DJI (大疆) captures 72.5% of Japan's camera market share, a record high
Market domination raises eyebrows
It has been reported that DJI (大疆) captured 72.5% of Japan's camera market, a record high, according to coverage by ifeng. That number is striking because Japan is home to some of the world’s most storied camera makers — Canon, Nikon and Sony — and has long been a stronghold for high-end imaging equipment. How did a Shenzhen drone and stabiliser maker come to claim such a dominant slice of a market that many Western readers assume belongs to Japanese brands?
Why DJI surged
Observers point to several converging trends. DJI’s product mix — consumer drones, action cameras and handheld gimbals — has become tightly aligned with the explosion of short-form video and user-generated content. Competitive pricing, broad retail availability and continued product innovation have reportedly accelerated adoption among hobbyists and prosumers in Japan. Meanwhile, traditional camera sales have been eroded globally by smartphones; companies that moved quickly into compact, video-first devices gained an advantage.

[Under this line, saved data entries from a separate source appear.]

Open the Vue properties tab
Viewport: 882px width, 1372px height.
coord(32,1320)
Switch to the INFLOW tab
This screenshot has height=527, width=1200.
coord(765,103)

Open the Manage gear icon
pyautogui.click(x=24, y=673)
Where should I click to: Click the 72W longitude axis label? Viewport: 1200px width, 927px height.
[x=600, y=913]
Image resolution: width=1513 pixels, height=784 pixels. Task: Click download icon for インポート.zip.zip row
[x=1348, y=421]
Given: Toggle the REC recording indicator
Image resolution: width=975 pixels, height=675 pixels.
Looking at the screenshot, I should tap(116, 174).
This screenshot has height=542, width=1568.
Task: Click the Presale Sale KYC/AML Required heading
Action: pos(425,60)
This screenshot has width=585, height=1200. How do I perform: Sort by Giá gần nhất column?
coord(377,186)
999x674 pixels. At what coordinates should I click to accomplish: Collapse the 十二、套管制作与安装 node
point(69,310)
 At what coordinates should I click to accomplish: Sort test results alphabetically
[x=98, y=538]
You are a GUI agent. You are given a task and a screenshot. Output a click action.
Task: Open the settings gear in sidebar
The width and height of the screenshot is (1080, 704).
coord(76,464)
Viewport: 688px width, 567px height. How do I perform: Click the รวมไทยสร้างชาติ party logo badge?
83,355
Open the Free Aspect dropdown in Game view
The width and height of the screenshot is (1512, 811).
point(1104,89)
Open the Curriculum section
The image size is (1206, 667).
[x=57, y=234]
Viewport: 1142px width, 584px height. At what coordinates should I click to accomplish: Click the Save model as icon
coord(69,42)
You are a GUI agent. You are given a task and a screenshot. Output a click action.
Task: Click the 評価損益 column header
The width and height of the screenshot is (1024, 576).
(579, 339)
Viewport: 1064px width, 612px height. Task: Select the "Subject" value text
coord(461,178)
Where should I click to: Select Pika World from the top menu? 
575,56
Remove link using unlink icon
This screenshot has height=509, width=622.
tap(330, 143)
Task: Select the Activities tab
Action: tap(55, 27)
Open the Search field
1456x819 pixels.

Geopolitical backdrop and implications
This market result arrives against a fraught geopolitical backdrop. DJI has faced regulatory scrutiny and restrictions in the United States and other Western markets over alleged security concerns, and trade-policy tensions between China and the West continue to shadow supply chains. Yet Japanese consumers appear to be buying DJI gear in large numbers. What does this mean for incumbents? For regulators? Japanese camera makers, already under pressure from smartphone competition, now face renewed urgency to innovate or carve out specialised niches.
What comes next
If the 72.5% figure holds up under broader market analysis, it is a clear signal that consumer behaviours and product categories are shifting faster than many expected. It has been reported that industry watchers and policymakers will be closely watching subsequent quarterly data to see whether this is a transient sales wave or a longer-term realignment of the global camera market.